When we load up our webpage/app in the first place, we have a single default view ready for the user. This is the 'current view' shown below. In our app we know that the next thing the user will do is use their thumb/mouse to scroll the next piece of data into view. In this case, we already have our 'next view' loaded on the device/page, and are ready to show it immediately, there is no delay or distraction to the user experience. This 'next view' is cached by default, and ready to use. From a practical point of view, this means that when we set the page up, we load not only the current view, but also the 'next view' - the next view is not visible, but cached off-screen, and ready to use on-demand.
 
 
Step 2 - post and pre-cache
 
When the user scrolls the 'next view' to become the 'current view', the current view moves away to be the 'previous view'. This new 'previous view' is cached invisible off-screen in case the user decides to scroll back up again.
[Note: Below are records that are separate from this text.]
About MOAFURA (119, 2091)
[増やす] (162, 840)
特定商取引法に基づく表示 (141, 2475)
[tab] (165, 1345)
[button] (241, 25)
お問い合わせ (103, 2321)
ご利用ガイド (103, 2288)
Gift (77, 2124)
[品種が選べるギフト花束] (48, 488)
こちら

Immediately the 'next view' starts scrolling into place, we go straight off and fetch the next, 'next view' to replace it (it's not quite inception, but it does come to mind!).
 
 
Step 3 - further management
 
Deciding what to do next is the domain of you the system designer. If you are designing this yourself from scratch you need to decide the next steps, or, if you are using a pre-built system, you may have some configuration options you can choose to help flavor the size of cache, etc. On a simplistic level, you may decide that as soon as you have moved two steps / scrolled away from an original 'current view', that realistically the user is not going to scroll back, and you might make the decision to delete that 'previous-previous-view'. Regardless of how your strategy works, the concept of pre-loading/caching data before you need it remains solid.
 
 
Data view
 
In case it helps, here is another view of what is happening as described above, but showing how the sample record data is being traversed....
 
 
You can read more about the infinite/continuous scrolling pattern on UI patterns.
 

Summary

 
That's the very basic core concept - obviously, there is a lot more that can go on and this is the tip of the usual iceberg, however, hopefully, it gives some a guide in the right direction.